I'll take cuda's pointers as an example to explain why this might be needed. Since host(CPU) and device(GPU) memory are separate, there is exactly 0 chance where you'd want to dereference a device pointer in host code. However, both are just plain old pointers, the compiler won't complain if you did actually do that. This is where type checking naturally fits in, these are all compile-time knowledge.

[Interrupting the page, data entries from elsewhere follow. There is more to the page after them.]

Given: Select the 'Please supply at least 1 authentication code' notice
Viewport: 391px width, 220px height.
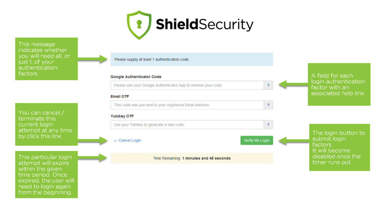Looking at the screenshot, I should point(192,59).
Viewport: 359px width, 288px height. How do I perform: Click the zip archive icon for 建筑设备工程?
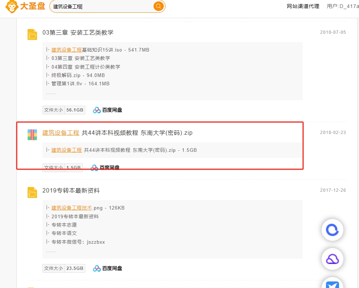click(x=32, y=135)
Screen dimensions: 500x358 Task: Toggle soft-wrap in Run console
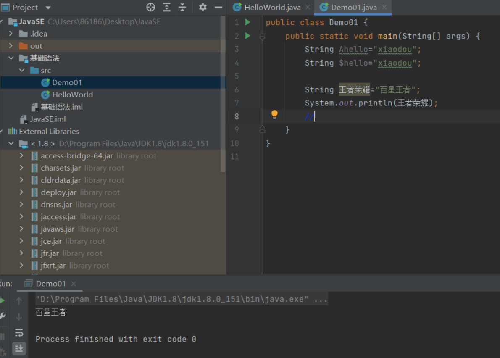point(19,332)
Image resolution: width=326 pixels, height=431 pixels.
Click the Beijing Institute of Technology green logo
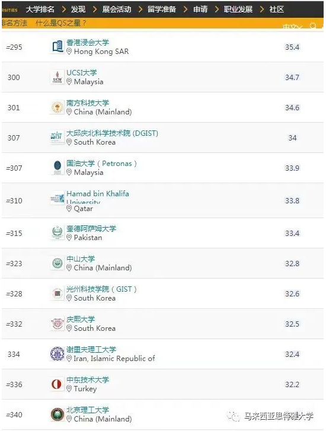point(57,414)
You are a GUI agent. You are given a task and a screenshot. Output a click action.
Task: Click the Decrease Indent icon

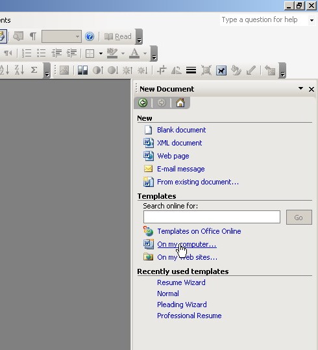(x=56, y=53)
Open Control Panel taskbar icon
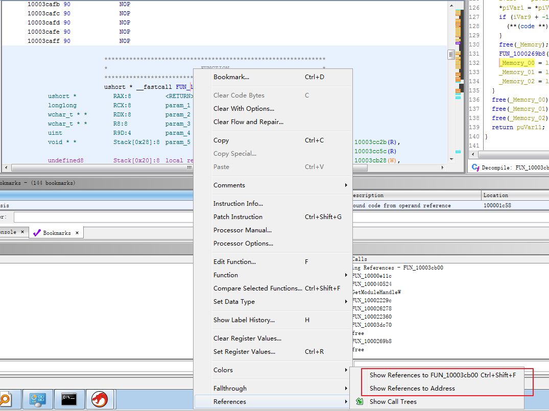Screen dimensions: 549x411 [x=37, y=399]
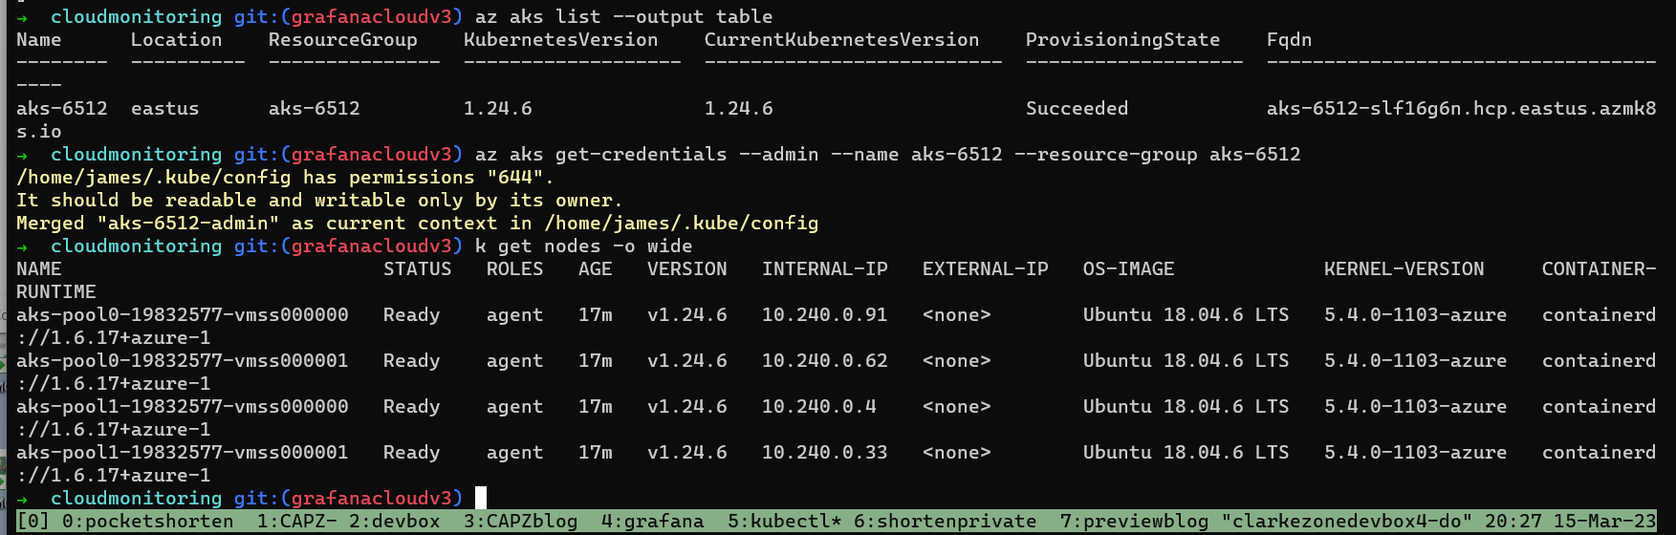Click the KERNEL-VERSION column header
Screen dimensions: 1676x535
tap(1404, 269)
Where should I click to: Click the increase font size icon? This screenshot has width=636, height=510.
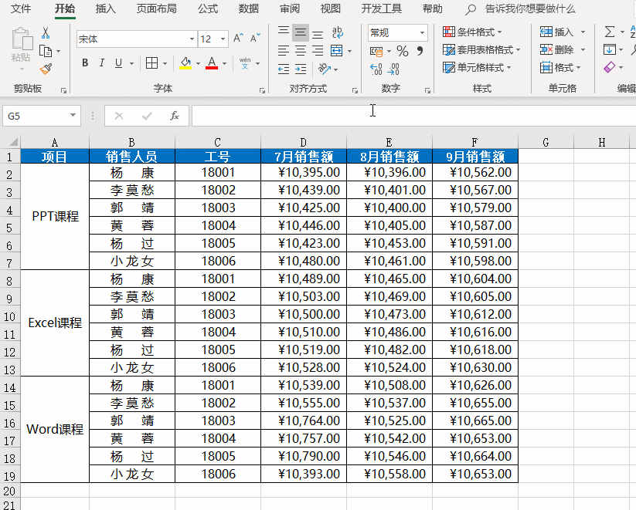[x=237, y=39]
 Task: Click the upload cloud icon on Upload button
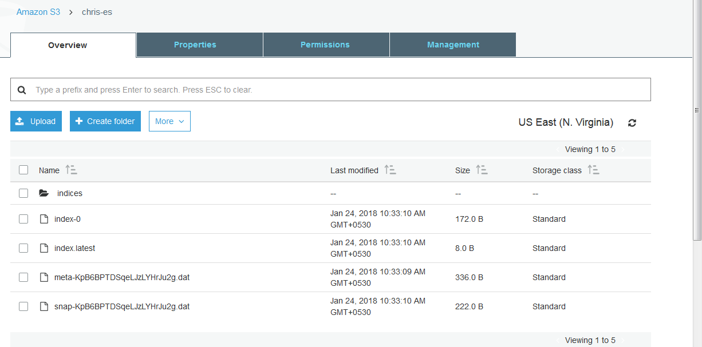(x=19, y=121)
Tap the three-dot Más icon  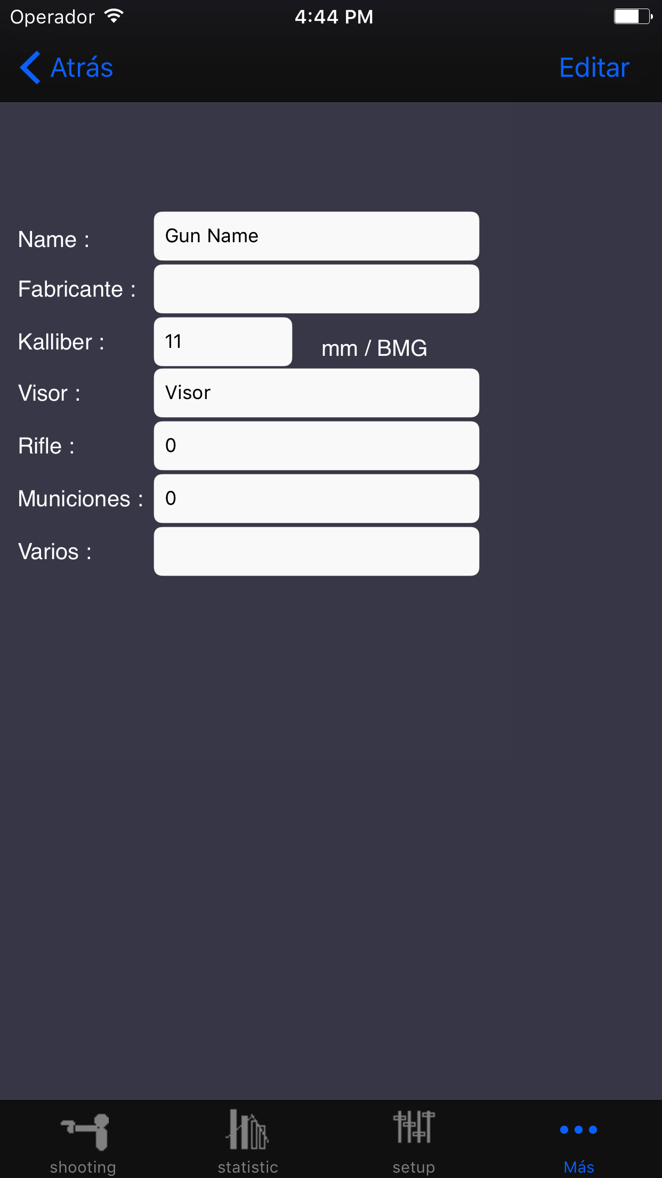click(578, 1129)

But then, to create a new pointer type, I'd have to manually type all the pointer arithmetic into a class to achieve this.

template<typename T>
class dptr
{
    //...
    dptr& operator++();
    //...
    auto& operator*();
    //...
    bool operator==(dptr) const;
    //...
    operator bool() const;
private:
    T* ptr;
};

And the boilerplate gets worse when the type to be copied is even more complicated and when noexcept is sprinkled in.

What I'm looking for is basically what Go have: strong retyping of arbitrary types

type Int int

Int is now an int, with arithmetic and all that, but is not implicitly convertible to int. (Actually, what I want is more like Go's type embedding, if the reader knows what that is.)

Upvotes: 0

Views: 149

Answers (1)

R Sahu
R Sahu

Reputation: 206747

I can think of couple of ways to do that. Both use strongly typed typedefs.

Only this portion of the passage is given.